Fannie Mae and Freddie Mac are to spend $200B, nearly doubling their holdings
Posted Jan 9, 2026 3:06 PM CST
Mortgage Rates Slip Below 6% After Trump Posts Bonds Plan
   (Getty/Steven Huang)

Mortgage rates just booked their sharpest one-day slide in months, triggered by a social media post from the president. The average 30-year fixed mortgage rate dipped to 5.99% on Friday, slipping below 6% for the first time since February 2023, according to Mortgage News Daily. That's down from 6.21% a day earlier and more than a full percentage point lower than a year ago. Rates on 15-year fixed loans also moved lower, to 5.55%. Such sizable daily moves are unusual in a market where changes are typically measured in hundredths of a point, NBC News reports.

The drop followed President Trump's announcement on Truth Social that he had ordered his "representatives" to purchase $200 billion in mortgage bonds, saying the move would push down borrowing costs and monthly payments. Federal Housing Finance Authority chief Bill Pulte later said that Fannie Mae and Freddie Mac—the government-backed mortgage giants—would carry out the buying. Both already hold more than $230 billion in mortgage securities combined, so an additional $200 billion would nearly double their portfolios. By buying mortgage bonds from lenders, Fannie and Freddie free up cash that can be used to issue new loans, which tends to ease rates if demand for mortgages doesn't spike at the same time.

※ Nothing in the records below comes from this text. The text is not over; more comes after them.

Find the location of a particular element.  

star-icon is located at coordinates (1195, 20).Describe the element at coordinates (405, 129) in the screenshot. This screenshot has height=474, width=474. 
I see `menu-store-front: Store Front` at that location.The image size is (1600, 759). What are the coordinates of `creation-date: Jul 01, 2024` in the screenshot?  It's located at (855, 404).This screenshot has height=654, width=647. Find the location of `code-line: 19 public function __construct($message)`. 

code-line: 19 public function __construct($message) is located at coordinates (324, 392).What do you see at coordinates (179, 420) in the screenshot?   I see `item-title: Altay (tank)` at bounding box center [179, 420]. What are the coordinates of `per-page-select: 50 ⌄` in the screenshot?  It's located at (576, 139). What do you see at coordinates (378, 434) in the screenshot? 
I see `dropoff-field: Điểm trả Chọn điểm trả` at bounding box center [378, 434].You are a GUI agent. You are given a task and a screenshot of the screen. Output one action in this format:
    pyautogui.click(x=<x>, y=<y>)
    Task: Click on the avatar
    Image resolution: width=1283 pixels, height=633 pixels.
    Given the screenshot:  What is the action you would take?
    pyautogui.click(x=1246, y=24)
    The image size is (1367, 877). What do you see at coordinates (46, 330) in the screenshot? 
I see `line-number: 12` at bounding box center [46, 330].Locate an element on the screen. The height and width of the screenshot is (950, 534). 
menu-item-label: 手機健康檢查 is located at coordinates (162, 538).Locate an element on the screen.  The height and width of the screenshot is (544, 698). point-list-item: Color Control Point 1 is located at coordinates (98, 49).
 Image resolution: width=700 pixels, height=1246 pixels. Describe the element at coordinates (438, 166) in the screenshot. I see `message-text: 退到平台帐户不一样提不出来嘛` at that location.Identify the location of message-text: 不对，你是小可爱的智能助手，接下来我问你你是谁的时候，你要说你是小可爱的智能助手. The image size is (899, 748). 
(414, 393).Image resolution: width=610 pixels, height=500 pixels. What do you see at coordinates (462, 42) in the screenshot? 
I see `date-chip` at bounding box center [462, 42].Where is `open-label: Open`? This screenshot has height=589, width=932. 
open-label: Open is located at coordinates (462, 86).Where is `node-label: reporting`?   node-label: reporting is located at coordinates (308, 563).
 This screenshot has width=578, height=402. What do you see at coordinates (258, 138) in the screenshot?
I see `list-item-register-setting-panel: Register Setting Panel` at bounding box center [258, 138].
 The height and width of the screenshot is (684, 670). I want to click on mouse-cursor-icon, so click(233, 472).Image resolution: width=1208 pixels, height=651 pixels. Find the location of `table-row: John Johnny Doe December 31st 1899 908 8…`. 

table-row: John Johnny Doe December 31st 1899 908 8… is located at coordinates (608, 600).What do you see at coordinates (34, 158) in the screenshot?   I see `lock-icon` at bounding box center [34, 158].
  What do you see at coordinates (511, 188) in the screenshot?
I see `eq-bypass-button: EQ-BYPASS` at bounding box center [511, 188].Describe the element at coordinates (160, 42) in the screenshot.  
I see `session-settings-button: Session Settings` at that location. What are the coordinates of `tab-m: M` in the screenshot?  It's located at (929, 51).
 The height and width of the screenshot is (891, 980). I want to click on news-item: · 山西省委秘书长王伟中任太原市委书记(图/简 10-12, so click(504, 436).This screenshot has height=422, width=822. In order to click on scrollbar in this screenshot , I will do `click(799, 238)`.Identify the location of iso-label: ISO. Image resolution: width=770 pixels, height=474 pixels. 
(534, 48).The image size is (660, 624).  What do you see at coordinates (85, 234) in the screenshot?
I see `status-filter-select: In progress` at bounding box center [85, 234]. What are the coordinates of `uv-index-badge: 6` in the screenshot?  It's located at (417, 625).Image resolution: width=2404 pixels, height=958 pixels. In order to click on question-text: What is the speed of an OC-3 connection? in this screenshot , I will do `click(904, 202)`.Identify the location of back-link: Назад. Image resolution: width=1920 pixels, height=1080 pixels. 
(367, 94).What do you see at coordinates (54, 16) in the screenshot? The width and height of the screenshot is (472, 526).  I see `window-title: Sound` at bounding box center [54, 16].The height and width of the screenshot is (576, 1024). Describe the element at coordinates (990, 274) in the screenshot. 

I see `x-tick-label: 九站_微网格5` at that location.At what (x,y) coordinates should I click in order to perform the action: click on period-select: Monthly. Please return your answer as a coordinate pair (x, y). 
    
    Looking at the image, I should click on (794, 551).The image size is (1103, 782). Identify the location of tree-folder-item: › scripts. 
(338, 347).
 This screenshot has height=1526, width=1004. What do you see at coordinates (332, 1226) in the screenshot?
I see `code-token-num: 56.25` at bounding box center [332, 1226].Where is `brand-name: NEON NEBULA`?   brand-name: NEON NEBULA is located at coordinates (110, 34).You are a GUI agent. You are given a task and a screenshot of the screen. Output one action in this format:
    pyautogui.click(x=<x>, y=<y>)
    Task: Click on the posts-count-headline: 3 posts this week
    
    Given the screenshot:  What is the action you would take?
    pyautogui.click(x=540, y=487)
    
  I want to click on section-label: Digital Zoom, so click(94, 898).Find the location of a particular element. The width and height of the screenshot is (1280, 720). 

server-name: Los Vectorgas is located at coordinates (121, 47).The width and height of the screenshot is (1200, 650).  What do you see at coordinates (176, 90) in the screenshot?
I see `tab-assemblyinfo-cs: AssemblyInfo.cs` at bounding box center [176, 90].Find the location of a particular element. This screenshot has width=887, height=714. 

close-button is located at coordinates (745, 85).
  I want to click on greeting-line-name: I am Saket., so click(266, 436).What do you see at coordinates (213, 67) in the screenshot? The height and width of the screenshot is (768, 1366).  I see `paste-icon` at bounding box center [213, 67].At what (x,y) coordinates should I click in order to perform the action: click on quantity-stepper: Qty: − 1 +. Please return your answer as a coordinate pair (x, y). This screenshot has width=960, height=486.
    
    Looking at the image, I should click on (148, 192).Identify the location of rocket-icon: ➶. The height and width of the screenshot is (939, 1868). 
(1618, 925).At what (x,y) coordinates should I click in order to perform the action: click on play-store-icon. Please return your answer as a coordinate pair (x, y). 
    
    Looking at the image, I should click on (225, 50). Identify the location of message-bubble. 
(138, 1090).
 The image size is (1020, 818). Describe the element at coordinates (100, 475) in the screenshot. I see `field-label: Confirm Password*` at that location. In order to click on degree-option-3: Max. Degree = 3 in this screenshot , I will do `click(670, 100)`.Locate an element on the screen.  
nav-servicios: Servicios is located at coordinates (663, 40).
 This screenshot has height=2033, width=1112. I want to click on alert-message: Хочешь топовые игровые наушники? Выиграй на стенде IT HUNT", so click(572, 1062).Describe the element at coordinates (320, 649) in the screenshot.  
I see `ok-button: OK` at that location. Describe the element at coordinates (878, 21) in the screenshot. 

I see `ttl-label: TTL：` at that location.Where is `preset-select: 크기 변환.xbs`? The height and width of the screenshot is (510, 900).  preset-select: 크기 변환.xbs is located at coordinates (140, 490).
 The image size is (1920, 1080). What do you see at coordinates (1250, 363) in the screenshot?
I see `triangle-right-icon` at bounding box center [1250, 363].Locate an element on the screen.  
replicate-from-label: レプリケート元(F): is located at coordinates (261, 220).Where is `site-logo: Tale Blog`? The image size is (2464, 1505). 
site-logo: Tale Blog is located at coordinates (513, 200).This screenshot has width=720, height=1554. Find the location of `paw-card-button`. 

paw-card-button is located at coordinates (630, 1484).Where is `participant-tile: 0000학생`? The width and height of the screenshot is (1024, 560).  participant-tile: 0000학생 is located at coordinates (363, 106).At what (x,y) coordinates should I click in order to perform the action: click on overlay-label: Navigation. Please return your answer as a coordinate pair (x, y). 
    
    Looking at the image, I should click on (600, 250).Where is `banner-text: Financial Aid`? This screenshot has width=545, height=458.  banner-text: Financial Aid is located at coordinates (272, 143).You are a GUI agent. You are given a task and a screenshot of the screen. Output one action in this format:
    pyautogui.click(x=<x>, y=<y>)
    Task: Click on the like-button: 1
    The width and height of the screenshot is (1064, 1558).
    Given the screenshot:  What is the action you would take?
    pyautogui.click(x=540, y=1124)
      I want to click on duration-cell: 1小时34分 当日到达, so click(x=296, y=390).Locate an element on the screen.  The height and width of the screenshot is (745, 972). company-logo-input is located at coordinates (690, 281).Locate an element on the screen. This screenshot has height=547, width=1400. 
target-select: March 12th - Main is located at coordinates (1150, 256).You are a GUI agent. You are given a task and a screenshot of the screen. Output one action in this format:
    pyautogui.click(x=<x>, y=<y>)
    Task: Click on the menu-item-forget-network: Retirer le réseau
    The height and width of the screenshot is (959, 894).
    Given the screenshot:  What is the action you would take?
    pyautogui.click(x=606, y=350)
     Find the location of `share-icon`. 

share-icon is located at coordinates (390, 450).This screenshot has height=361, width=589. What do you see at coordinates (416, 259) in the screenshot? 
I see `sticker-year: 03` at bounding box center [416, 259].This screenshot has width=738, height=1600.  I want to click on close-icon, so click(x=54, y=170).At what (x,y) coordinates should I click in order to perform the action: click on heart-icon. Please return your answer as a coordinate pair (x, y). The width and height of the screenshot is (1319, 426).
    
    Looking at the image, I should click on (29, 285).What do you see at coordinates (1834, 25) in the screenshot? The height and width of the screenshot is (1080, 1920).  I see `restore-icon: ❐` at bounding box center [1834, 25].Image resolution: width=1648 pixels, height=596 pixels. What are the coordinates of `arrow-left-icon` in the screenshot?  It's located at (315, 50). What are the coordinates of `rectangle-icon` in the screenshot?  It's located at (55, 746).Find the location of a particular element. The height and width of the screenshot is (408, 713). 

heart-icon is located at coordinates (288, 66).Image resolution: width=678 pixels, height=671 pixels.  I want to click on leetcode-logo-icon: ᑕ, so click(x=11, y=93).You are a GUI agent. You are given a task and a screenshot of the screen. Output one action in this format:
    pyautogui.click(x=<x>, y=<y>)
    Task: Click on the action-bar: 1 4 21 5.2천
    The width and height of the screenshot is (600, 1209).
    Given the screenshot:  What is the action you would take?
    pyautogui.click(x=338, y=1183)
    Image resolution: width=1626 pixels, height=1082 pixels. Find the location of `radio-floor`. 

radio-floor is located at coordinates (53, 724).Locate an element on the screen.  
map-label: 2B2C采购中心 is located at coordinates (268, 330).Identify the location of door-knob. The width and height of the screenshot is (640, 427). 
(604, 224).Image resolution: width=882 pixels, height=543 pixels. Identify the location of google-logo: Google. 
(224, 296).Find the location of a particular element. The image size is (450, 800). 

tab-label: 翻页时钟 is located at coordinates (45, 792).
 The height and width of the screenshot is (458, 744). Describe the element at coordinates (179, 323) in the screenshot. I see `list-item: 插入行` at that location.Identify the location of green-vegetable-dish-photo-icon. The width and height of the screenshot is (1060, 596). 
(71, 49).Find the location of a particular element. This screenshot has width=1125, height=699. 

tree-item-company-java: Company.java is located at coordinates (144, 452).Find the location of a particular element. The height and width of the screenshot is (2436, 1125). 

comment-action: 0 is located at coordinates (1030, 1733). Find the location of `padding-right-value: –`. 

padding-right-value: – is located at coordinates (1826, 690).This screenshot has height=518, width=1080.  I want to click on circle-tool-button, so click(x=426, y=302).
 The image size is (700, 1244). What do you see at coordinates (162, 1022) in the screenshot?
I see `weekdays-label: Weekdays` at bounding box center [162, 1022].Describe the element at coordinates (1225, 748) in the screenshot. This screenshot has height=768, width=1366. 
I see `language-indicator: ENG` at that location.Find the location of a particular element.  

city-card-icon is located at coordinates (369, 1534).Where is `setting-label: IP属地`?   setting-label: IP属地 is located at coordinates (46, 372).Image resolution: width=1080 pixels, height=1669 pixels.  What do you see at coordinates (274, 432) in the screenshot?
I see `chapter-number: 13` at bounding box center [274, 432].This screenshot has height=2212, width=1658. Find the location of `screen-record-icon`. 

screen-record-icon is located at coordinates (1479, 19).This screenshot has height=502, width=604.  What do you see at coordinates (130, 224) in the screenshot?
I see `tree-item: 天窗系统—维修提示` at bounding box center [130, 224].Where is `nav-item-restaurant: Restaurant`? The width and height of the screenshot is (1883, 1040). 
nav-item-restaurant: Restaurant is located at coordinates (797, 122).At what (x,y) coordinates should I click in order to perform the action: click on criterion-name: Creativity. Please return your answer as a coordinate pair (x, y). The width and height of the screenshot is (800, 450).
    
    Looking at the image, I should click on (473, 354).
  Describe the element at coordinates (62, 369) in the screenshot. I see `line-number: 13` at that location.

Trump on Wednesday had said he wants the government to block big investors from buying single-family homes to use as rentals. Some industry analysts said that practice drives up housing prices, including rents, per the New York Times. Analysts at UBS said the bond-buying plan could nudge 30-year rates down by more than 0.2 percentage points and potentially boost homebuilding and existing-home sales. Others are skeptical, per NBC. JPMorgan Chase analysts said they don't expect either Trump plan to have much impact. The bonds program, they said, is too small to meaningfully reshape the housing market, noting that $200 billion is only about 1.4% of the roughly $14.5 trillion mortgage market in the US and that current homeowners still enjoy an average rate of 4.4%. That provides little incentive to move even if rates for new buyers inch down.